___ Records for the exercise ___

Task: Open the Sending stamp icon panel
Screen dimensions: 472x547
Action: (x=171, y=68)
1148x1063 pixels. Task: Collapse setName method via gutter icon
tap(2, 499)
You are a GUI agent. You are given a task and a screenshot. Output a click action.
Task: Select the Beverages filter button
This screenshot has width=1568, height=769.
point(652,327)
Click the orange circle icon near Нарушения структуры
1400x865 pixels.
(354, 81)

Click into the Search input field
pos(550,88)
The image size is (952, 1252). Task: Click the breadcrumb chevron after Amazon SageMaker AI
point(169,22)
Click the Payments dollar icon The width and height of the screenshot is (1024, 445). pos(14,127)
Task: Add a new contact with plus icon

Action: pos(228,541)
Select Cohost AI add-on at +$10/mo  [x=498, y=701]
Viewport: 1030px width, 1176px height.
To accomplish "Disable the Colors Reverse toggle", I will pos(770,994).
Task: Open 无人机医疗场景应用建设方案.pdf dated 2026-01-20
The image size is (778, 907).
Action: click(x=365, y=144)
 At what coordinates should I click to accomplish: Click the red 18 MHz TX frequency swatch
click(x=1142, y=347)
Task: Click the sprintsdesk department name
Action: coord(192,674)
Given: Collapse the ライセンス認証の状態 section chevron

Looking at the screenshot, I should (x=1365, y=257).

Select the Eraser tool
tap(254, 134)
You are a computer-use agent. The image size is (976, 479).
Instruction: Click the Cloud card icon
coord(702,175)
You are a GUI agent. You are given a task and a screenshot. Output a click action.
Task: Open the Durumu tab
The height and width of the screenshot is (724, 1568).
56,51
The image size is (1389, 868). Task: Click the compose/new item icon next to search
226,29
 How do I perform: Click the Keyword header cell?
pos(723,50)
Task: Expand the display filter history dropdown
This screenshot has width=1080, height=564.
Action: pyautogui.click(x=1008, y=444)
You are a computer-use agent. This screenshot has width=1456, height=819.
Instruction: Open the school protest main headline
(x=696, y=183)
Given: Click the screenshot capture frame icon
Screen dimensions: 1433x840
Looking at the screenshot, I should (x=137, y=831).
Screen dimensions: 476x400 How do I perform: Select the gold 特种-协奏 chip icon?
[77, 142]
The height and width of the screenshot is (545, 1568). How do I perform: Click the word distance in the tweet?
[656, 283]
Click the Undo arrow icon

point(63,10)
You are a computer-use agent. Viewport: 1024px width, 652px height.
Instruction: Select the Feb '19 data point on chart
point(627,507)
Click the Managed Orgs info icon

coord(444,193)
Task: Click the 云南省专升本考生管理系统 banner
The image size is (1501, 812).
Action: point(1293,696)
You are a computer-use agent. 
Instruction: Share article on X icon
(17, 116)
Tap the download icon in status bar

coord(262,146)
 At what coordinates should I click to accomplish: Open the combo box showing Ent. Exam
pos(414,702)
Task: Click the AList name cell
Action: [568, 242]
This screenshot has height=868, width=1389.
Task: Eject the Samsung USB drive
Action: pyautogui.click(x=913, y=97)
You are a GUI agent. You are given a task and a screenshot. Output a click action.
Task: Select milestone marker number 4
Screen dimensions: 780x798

___

*Task directions:*
Duplicate the lines of the records from the line with "At what coordinates should I click to accomplish: Open" up to and including the last line of the records.

*Result of the exercise:*
 At what coordinates should I click to accomplish: Open the combo box showing Ent. Exam
pos(414,702)
Task: Click the AList name cell
Action: [568, 242]
This screenshot has height=868, width=1389.
Task: Eject the Samsung USB drive
Action: pyautogui.click(x=913, y=97)
You are a GUI agent. You are given a task and a screenshot. Output a click action.
Task: Select milestone marker number 4
Screen dimensions: 780x798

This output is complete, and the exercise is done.